Già dalla II dinastia alcuni faraoni iniziarono a costruire le loro tombe più di 400 chilometri a valle, a Saqqara. Lì, con la III dinastia, ebbe inizio una nuova usanza: al posto della tomba con la cinta sorsero complessi funerari formati da una piramide circondata da una cinta cerimoniale. Abido fu abbandonata per i 700 anni successivi.
Poi, nel Medio Regno, si affermò il culto di Osiride. Secondo la leggenda, il signore dell'aldilà era stato anche il primo re d'Egitto; perciò i faraoni inviarono i sacerdoti ad Abido per localizzare la sua tomba. Questi scavarono diverse sepolture della I dinastia e decisero che quella di Djer apparteneva a Osiride. Fu così che la necropoli di Abido divenne una sorta di Mecca dell'antico Egitto.
Per i 2000 anni successivi vari faraoni edificarono ad Abido grandi monumenti e templi in onore di Osiride; centinaia di migliaia di Egiziani intrapresero il pellegrinaggio per partecipare alle celebrazioni annuali della resurrezione della divinità. I festeggiamenti culminavano in una processione che, partendo dalla città, sfilava accanto a una serie di piccole cappelle costruite in onore del dio-re, e risaliva il letto asciutto di un fiume fino a raggiungere l'antico cimitero nel deserto.

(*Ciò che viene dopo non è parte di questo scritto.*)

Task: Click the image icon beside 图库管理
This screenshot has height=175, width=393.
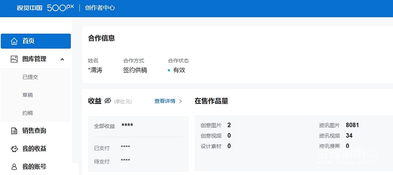Action: (14, 59)
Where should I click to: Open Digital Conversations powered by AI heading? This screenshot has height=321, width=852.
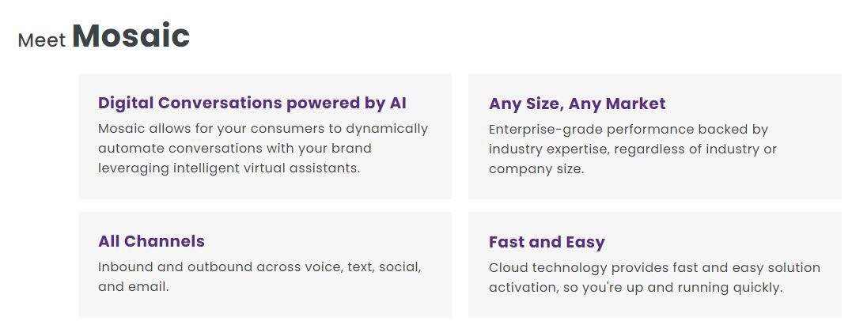click(x=252, y=103)
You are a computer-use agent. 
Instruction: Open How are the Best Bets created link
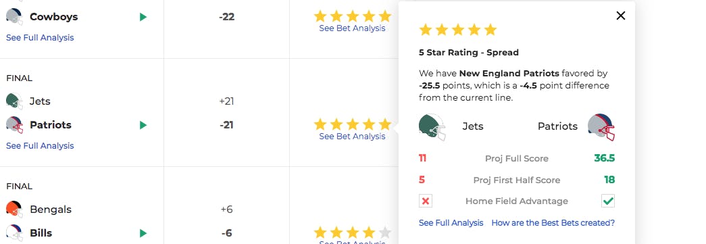point(553,223)
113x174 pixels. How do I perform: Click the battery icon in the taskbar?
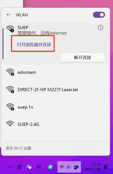tap(76, 167)
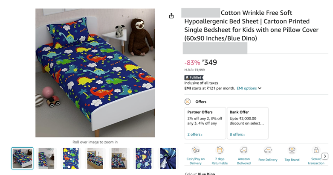The image size is (333, 175).
Task: Select the third thumbnail showing dino print
Action: (x=71, y=158)
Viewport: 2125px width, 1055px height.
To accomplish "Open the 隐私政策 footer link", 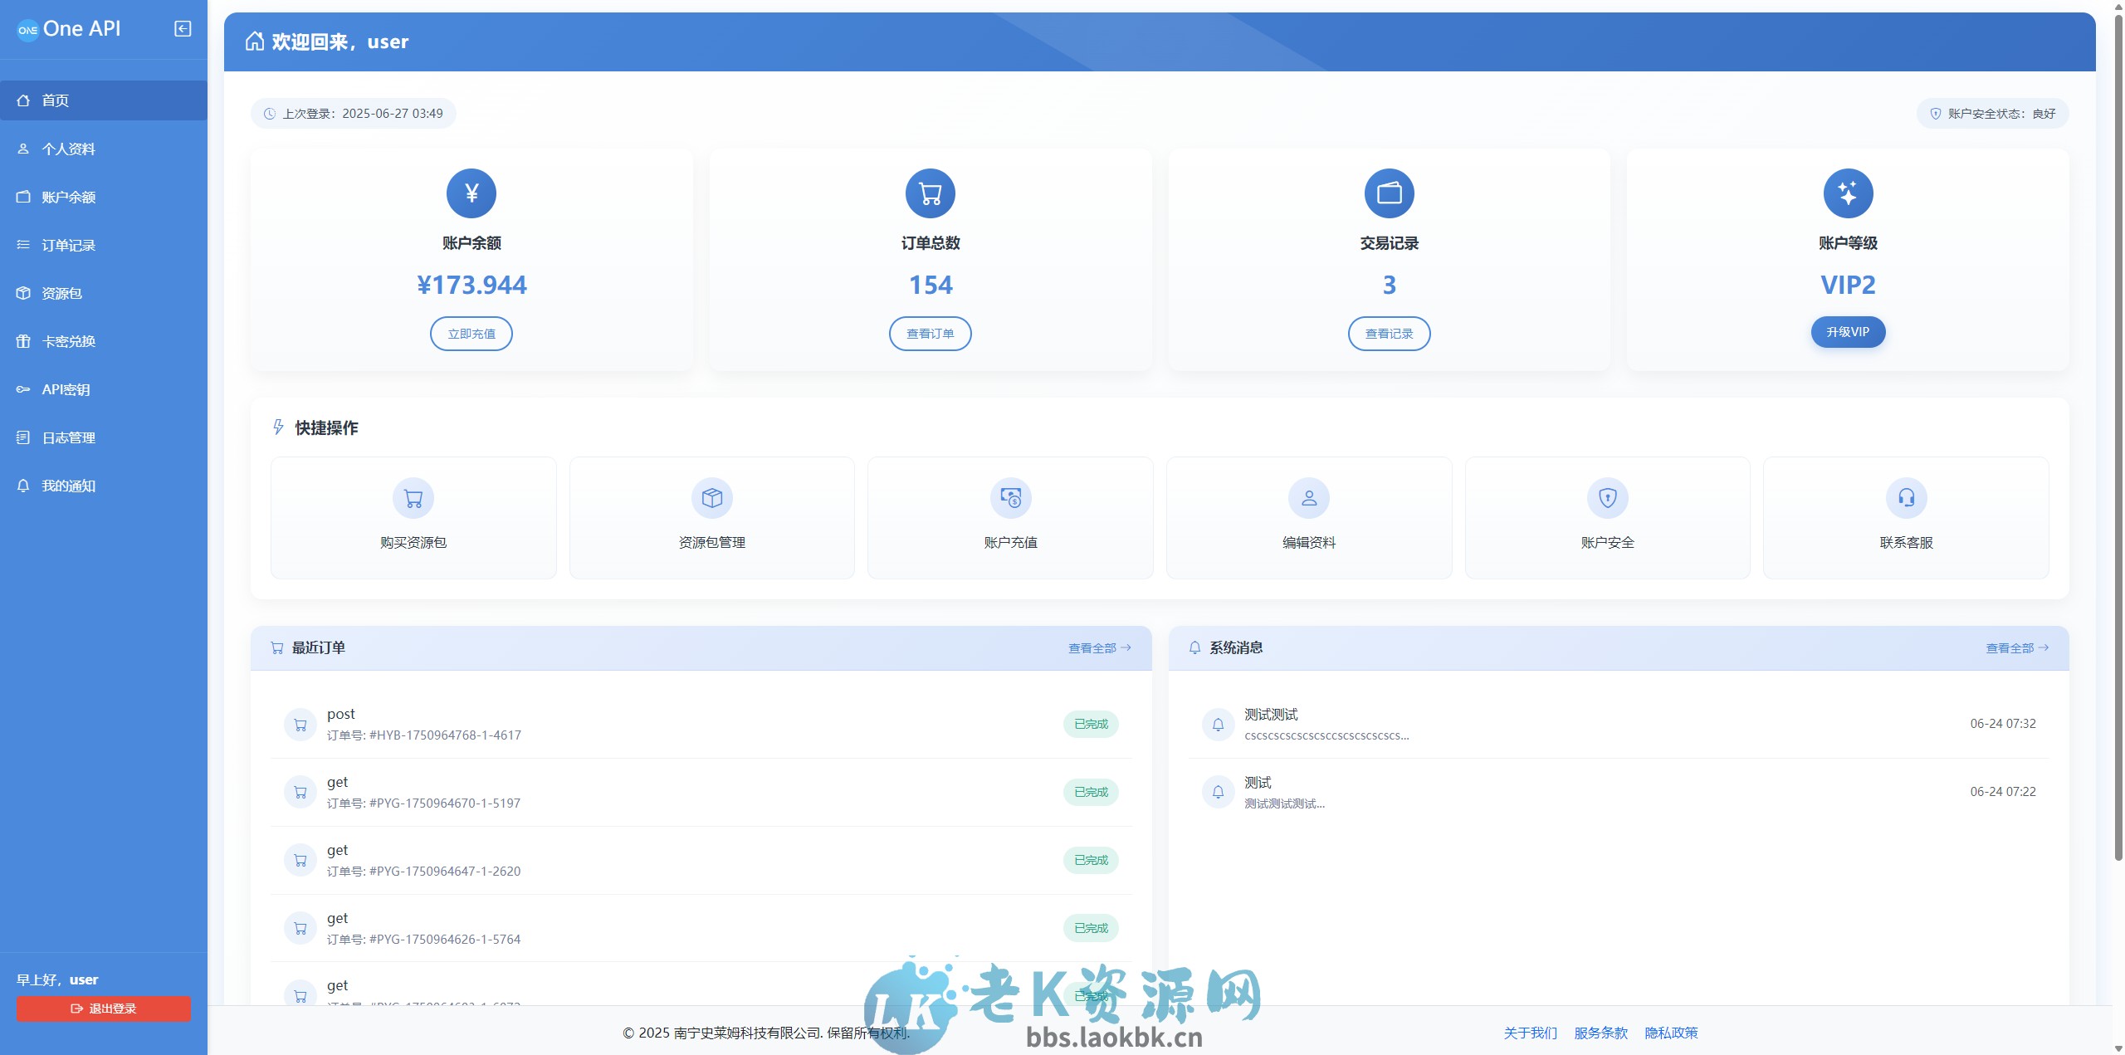I will pyautogui.click(x=1672, y=1033).

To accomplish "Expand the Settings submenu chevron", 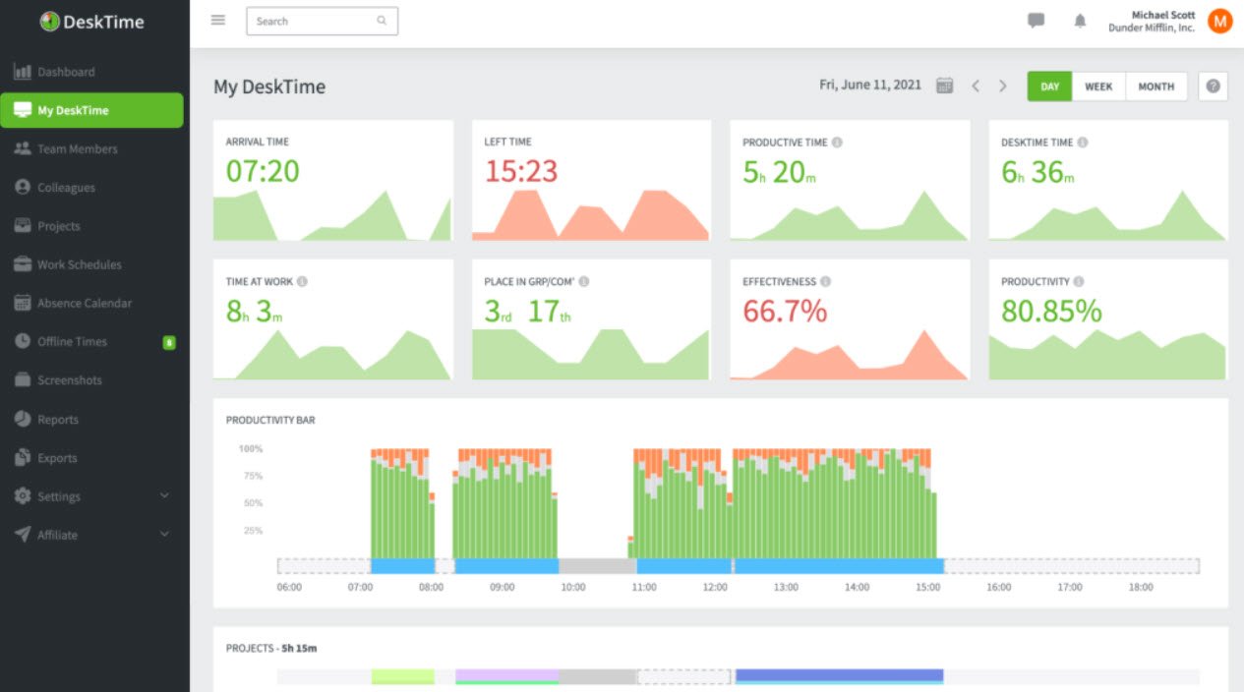I will coord(164,496).
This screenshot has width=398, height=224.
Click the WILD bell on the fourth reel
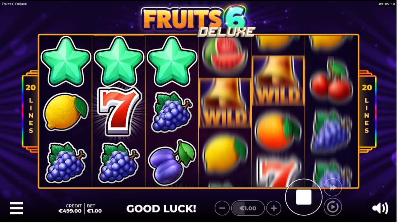pyautogui.click(x=225, y=103)
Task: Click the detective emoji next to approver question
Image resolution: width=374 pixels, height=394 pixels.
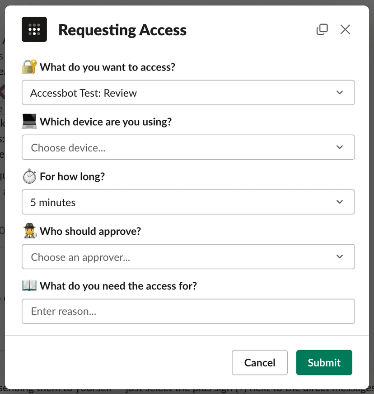Action: 28,231
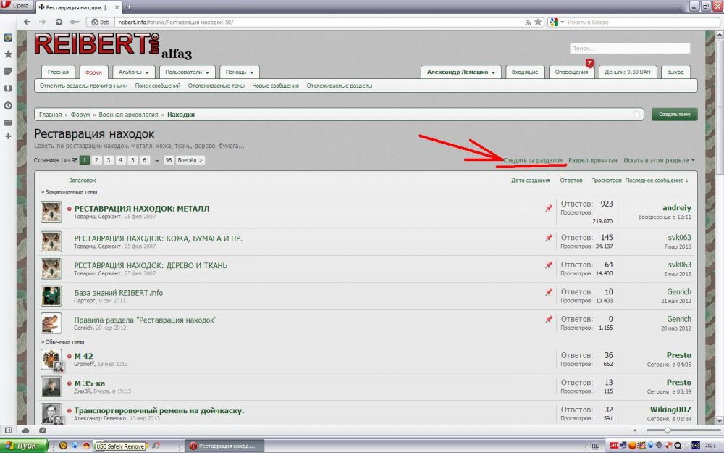Open the history clock panel in sidebar
The image size is (724, 453).
8,105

I pellegrini giunti alla tomba di Osiride non sospettavano minimamente che centinaia di loro antenati, cortigiani sacrificati più di mille anni prima, fossero sepolti sotto i loro piedi. Per ottenere la benedizione di Osiride per il loro passaggio nell'aldilà, i fedeli portarono milioni di vasetti votivi in argilla colmi di frutta e incenso ardente. I frammenti di questi vasi si possono vedere ancora oggi, a ricordare l'imperitura speranza che, dopo la morte, giunga la vita eterna.